In 1984, the Houston Processing Center (HPC), located in Houston, Texas, became the first private prison ever built in the United States. It is owned and operated by Corrections Corporation of America (CCA), the nation’s largest private prison company. A 2012 Detention Watch Network Expose & Close (E&C) report highlighted HPC as one of the worst immigration detention facilities, but its 2011 and 2012 ERO audits and 2011 ODO audit reveal few deficiencies and paint a picture of a facility that seems to be in compliance with standards.

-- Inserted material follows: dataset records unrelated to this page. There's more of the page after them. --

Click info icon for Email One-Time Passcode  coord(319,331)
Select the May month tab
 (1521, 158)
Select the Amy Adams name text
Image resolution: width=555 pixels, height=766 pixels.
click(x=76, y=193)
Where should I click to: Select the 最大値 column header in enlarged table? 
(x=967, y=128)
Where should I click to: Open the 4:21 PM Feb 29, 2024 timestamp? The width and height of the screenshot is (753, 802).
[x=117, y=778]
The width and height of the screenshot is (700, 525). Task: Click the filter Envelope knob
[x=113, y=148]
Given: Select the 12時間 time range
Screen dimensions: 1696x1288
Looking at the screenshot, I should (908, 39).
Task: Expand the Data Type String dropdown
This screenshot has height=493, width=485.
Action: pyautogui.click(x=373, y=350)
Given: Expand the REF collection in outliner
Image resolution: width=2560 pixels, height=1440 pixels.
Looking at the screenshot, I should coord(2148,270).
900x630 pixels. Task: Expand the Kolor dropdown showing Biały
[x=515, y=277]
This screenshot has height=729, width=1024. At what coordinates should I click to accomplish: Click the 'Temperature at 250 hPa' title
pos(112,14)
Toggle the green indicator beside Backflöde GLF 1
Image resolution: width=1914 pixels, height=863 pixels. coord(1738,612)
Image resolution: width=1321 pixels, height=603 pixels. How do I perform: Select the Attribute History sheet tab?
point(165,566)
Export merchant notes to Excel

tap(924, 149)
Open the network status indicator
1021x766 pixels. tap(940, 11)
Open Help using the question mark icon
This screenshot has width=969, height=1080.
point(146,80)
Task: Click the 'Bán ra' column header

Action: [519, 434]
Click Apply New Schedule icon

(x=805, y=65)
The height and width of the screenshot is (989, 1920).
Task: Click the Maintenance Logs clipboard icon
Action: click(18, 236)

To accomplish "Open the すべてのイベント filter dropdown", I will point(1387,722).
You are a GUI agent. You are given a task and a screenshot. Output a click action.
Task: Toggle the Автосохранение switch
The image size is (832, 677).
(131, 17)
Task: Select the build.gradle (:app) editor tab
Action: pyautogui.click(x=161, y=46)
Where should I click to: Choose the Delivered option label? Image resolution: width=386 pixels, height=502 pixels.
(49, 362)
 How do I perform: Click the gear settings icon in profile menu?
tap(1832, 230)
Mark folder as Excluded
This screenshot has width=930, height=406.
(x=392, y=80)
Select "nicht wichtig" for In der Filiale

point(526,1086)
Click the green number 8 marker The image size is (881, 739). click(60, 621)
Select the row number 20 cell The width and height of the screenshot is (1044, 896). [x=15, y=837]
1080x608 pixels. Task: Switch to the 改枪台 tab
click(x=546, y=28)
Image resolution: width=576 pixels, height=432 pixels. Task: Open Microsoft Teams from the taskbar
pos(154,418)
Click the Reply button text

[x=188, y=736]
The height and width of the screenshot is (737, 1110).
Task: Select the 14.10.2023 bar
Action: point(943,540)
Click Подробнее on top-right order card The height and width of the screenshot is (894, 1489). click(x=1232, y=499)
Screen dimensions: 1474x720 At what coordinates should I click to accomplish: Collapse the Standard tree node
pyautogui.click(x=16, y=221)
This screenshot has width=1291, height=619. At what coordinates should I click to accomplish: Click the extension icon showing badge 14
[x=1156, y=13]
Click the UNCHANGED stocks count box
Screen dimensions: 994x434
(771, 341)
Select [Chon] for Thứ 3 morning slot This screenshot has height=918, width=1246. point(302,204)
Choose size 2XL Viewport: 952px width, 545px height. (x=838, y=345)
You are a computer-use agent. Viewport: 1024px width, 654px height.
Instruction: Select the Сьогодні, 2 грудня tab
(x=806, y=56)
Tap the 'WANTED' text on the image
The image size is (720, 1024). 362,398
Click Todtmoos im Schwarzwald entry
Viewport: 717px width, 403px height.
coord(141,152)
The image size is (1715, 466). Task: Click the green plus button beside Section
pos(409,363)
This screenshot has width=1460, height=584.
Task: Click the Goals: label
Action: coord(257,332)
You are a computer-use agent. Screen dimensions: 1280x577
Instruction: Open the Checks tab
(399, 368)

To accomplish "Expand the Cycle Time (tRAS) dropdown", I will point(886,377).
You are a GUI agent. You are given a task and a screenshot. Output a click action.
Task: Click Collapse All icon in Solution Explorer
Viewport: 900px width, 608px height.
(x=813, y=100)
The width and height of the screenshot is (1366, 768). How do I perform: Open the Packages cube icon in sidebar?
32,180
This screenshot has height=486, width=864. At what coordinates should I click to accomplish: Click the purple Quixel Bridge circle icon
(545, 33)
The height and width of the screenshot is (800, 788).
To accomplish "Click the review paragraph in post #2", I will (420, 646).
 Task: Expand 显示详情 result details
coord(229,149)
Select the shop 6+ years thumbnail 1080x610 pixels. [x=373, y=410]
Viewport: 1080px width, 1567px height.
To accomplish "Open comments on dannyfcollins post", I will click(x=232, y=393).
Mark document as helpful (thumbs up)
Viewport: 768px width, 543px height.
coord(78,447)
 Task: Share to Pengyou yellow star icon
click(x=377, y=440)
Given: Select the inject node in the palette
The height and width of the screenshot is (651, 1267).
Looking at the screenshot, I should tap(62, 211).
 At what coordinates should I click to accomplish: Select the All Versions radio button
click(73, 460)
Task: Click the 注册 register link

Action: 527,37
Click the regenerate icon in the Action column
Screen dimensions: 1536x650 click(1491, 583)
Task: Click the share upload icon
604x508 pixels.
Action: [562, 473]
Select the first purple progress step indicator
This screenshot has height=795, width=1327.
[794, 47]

Health Care and Solitary Confinement

© 2015 Google

For example, detained immigrants interviewed for DWN’s E&C report described long delays in accessing medical care and the inappropriate use of solitary confinement1 for individuals with mental health issues. Two people died at the facility in 2011—including a 31-year-old man who died at a local hospital after only six days in detention, three of which he had spent vomiting.2 None of the inspections noted deficiencies or concerns within the Medical Care standard. The ERO inspectors explicitly mention reviewing medical records but they did not interview detained individuals about their experiences or follow up on any complaints or grievances. For example, one mandatory component under the special management unit (SMU) standard requires health care personnel to provide assessments and reviews for every detained individual placed in the SMU (also known as segregation or solitary confinement). The ERO inspectors reviewed medical records but failed to interview detained individuals. If they had, they might have heard about David Jameson, whose story a friend conveyed to DWN in July 2012. At that point, Mr. Jameson had been in solitary confinement at HPC for nine months, despite being diagnosed with schizophrenia and prone to panic attacks. In Mr. Jameson’s case, either HPC failed to fully document his circumstances or the 2012 inspectors ignored basic health care standards; either explanation is alarming. By the time of DWN’s visit, Mr. Jameson’s psychological problems had caused him to refuse to bathe for nearly four months.3

Food and Grievances

The rather stark contrasts between DWN’s E&C report and the audits continue with 2012 ERO inspectors describing the food as “nutritious and attractively presented meals”4 and that the “facility menu has been certified by a registered dietician, and has been analyzed with a daily average calorie count of 3100 calories.”5 Individuals interviewed for the DWN report described the food as “insufficient to maintain one’s health” and unappetizing.6 The E&C report goes on to describe a toxic environment where people had given up on filing complaints because they never received responses or because they feared retaliation, and in which guards verbally abused and threatened individuals with solitary confinement if they complained.7

Telephone Access

The impact of designating some components as “non-mandatory” also is evident at HPC, where the requirement to afford detained people “a reasonable degree of privacy for legal calls” is met by taking them to “the shift commanders’ or unit managers’ office to place legal calls,”8 This arrangement seems to assume that the requirement for privacy is only meant to protect conversations from being overheard by other detained people, rather than by facility staff, and even that protection is easily overridden. Even these phone calls can be monitored as long as “notification is posted by detainee telephones.”9 Although the standard is “met,” any real hope for attorney-client confidentiality is eliminated.

 

Endnotes

1. See Christy Carnegie Fujio & Mike Corradini, Buried Alive: Solitary Confinement in the U.S. Detention System, Physicians for Human Rights, Apr. 2013; National Immigrant Justice Center & Physicians for Human Rights, Invisible in Isolation: The Use of Segregation and Solitary Confinement in Immigration Detention, Sept. 2012; United Nations, Interim Report of the Special Rapporteur of the Human Rights Council on Torture and Other Cruel, Inhuman, or Degrading Treatment or Punishment, Aug. 5, 2011.

2. Expose & Close: Houston Processing Center, Texas, at 6. 

3. Expose & Close: Houston Processing Center, Texas, at 4. 

4. 2012 Houston CDF ERO Inspection, at 73.

5. 2012 Houston CDF ERO Inspection, at 69.

6. Expose & Close: Houston Processing Center, Texas, at 4.

7. Expose & Close: Houston Processing Center, Texas, at 5.